Thursday, June 07, 2007

Spring Work Weekend, 2007

I've heard many excuses for not going to camp work weekend, but a few weeks ago, I think I heard the best one to have ever been uttered on our side of the Bearslide. Even Big Ed, who sez that he wrote the Book of Excuses long ago, has never heard of this one:

"My wife has a hangnail on her toe."

I am ashamed to name the culprit, although can safely mention to the merely observant that I shot a deer in this individual's tree-stand two years ago.

Erroll almost came in at second place, but he was granted a reprieve by our Fearless Leaders when he showed up--late--but at least he was there! We also cleared up Errol's "no-show" last fall, wherein I learned of his presence while at the Owlyout Tavern; apparently some of their patrons observed Erroll attempting to whiz around on his 4-wheeler. (When it didn't start, he went back home.) The strange thing is, on the night that Erroll went missing, I encountered these same patrons of the Owlyout (the previous evening) when they went to the top of the hill to make their phone call, and followed them back out to the road. Indeed, they remarked that they saw "an old feller."
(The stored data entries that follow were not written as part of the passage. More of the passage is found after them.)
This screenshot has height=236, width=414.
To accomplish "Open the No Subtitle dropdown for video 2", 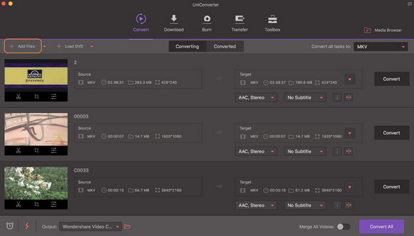I will click(x=305, y=98).
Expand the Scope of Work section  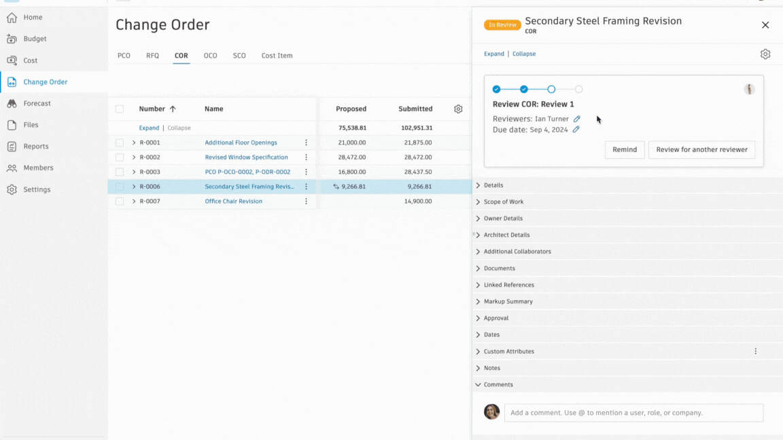pyautogui.click(x=504, y=201)

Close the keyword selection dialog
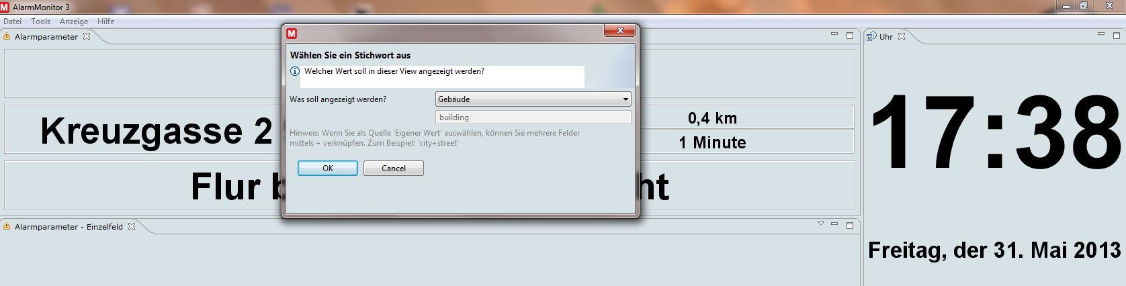pos(619,31)
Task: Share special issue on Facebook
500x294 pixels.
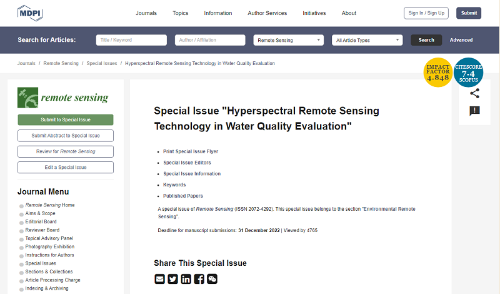Action: [199, 279]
In the meantime, we were battling moose on the path to the privy, that appear to have been heading on over to Academy Street. The Dynamic Duo took a trip over to Figure 8 Pond, and reported that there are cowpaths over there, so apparently this is the location of the winter lair for Mooses. (Not Moses)

Mike brought his dogs, and one of them bit both Dickie and myself, although not at the same time.

I finally learned the work history of the Massena gang, and how Dick gained his evil reputation.